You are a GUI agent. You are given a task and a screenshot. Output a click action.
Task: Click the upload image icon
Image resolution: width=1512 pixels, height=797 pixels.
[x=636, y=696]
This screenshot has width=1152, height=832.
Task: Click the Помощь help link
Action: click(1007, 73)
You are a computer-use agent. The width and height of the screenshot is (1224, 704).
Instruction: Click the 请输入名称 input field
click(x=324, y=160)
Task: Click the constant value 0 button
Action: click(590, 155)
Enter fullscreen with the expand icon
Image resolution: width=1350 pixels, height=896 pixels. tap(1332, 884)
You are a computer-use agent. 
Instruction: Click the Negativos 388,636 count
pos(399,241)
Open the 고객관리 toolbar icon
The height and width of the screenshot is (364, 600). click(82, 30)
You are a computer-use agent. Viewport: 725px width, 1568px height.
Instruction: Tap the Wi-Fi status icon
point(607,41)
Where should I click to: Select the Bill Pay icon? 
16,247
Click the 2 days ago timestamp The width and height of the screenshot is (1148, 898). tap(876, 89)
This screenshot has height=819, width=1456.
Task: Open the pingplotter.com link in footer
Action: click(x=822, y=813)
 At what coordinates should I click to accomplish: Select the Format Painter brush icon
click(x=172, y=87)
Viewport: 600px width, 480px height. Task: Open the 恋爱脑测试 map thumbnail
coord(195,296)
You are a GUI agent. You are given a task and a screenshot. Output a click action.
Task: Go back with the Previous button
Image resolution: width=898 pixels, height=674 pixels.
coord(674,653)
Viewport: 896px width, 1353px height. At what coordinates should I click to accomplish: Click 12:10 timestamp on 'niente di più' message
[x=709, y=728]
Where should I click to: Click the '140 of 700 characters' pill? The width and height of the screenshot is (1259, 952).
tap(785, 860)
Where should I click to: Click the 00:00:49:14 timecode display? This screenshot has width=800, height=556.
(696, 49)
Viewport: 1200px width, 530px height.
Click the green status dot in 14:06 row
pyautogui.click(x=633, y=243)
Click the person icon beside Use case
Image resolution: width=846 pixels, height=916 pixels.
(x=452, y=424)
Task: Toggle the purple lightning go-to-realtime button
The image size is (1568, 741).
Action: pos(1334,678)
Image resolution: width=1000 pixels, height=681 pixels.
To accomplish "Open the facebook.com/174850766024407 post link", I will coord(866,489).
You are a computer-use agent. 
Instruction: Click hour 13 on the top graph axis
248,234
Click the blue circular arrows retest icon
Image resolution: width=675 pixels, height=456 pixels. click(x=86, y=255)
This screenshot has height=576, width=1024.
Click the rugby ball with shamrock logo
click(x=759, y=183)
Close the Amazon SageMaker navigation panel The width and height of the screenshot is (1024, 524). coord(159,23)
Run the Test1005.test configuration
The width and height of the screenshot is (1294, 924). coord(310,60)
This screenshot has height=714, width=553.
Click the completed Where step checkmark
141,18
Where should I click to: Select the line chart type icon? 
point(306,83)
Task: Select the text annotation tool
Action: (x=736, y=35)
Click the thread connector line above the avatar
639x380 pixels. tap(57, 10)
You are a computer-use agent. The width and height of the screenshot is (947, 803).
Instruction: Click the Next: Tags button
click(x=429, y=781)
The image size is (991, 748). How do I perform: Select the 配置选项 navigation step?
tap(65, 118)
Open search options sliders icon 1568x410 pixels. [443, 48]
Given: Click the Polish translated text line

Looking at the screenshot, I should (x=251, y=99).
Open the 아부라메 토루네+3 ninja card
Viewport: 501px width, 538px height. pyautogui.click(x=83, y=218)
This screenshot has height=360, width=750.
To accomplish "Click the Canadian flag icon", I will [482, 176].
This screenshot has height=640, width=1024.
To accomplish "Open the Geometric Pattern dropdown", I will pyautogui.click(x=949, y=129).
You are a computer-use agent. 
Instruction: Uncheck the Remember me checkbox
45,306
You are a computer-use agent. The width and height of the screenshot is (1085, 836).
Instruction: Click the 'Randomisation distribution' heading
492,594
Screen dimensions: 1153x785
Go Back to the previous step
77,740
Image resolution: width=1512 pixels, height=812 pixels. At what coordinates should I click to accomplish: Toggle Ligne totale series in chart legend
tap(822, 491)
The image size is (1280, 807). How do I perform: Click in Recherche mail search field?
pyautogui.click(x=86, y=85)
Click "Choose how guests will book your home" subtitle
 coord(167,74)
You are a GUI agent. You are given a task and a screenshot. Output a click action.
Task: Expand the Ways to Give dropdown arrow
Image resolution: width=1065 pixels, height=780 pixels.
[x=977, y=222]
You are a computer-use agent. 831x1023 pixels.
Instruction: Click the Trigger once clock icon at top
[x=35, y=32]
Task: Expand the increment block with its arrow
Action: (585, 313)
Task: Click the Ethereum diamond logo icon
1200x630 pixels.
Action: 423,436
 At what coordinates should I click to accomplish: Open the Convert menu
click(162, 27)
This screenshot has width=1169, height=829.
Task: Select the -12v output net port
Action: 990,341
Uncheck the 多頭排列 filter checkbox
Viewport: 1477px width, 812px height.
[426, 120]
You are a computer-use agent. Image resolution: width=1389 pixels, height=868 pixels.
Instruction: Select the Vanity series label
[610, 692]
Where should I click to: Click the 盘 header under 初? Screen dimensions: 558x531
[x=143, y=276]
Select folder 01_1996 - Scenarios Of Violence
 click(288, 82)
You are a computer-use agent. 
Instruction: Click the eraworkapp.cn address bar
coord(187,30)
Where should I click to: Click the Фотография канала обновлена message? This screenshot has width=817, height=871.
___
Exercise goal
Scan the data above; copy every line where "computer" appears.

Written answer
You are a computer-use agent. The width and height of the screenshot is (1224, 704).
You are a computer-use agent. 
You are a computer-use agent. Viewport: 725px width, 1568px height.
You are a computer-use agent. 
You are a computer-use agent. The width and height of the screenshot is (947, 803).
You are a computer-use agent. 
You are a computer-use agent. The width and height of the screenshot is (1085, 836).
You are a computer-use agent. 831x1023 pixels.
You are a computer-use agent. Image resolution: width=1389 pixels, height=868 pixels.
You are a computer-use agent. 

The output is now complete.